[Task] While reading through the material below, copy each line that holds the word "target".

Supplied entries START

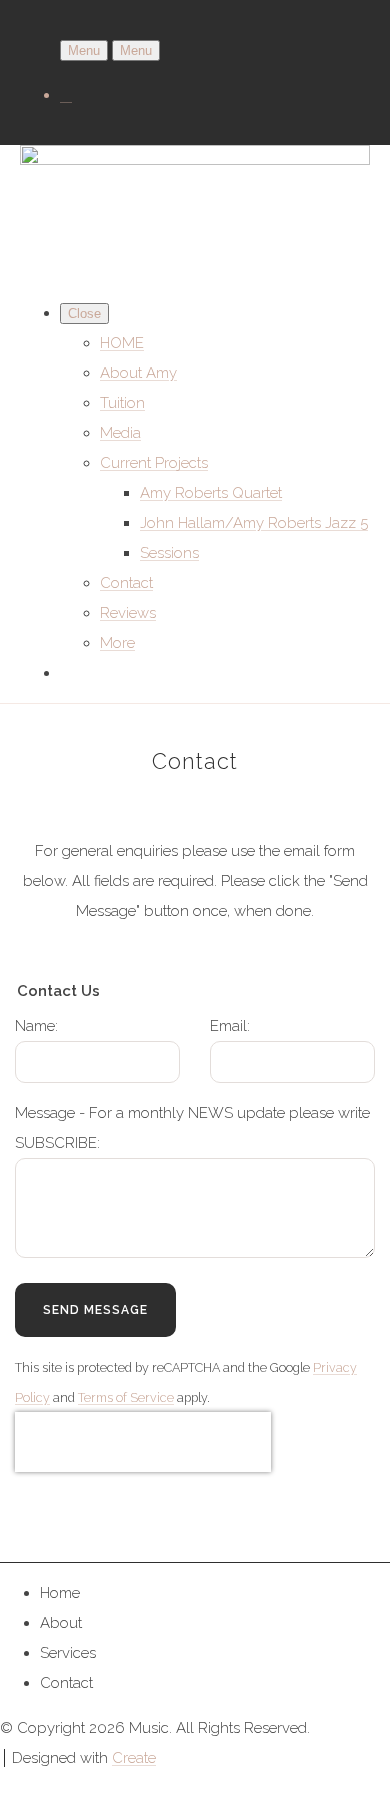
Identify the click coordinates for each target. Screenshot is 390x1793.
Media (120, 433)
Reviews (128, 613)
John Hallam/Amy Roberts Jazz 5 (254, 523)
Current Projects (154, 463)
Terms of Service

Supplied entries END
Supplied entries START

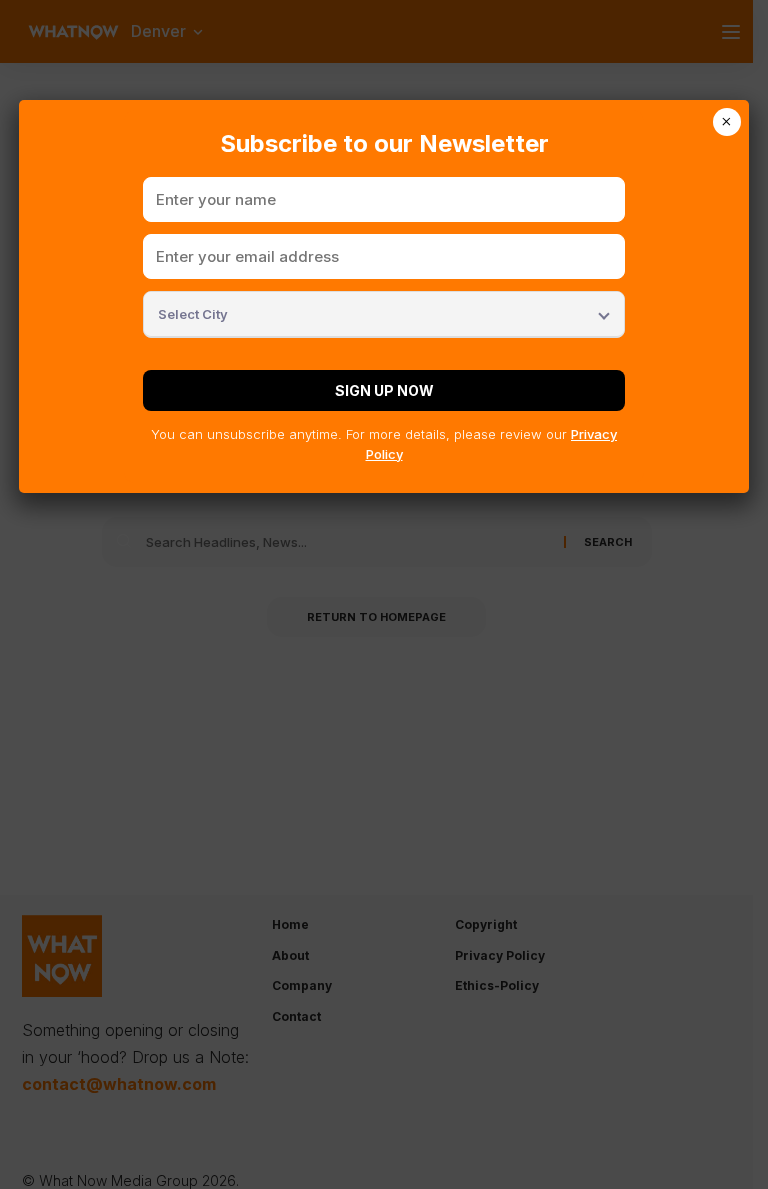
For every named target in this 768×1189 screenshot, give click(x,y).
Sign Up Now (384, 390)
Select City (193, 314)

Supplied entries END

[Answer to this task]
Identify the click coordinates for each target. Screenshot is 390x1793.
For every named target in this 768×1189 screenshot, give click(x,y).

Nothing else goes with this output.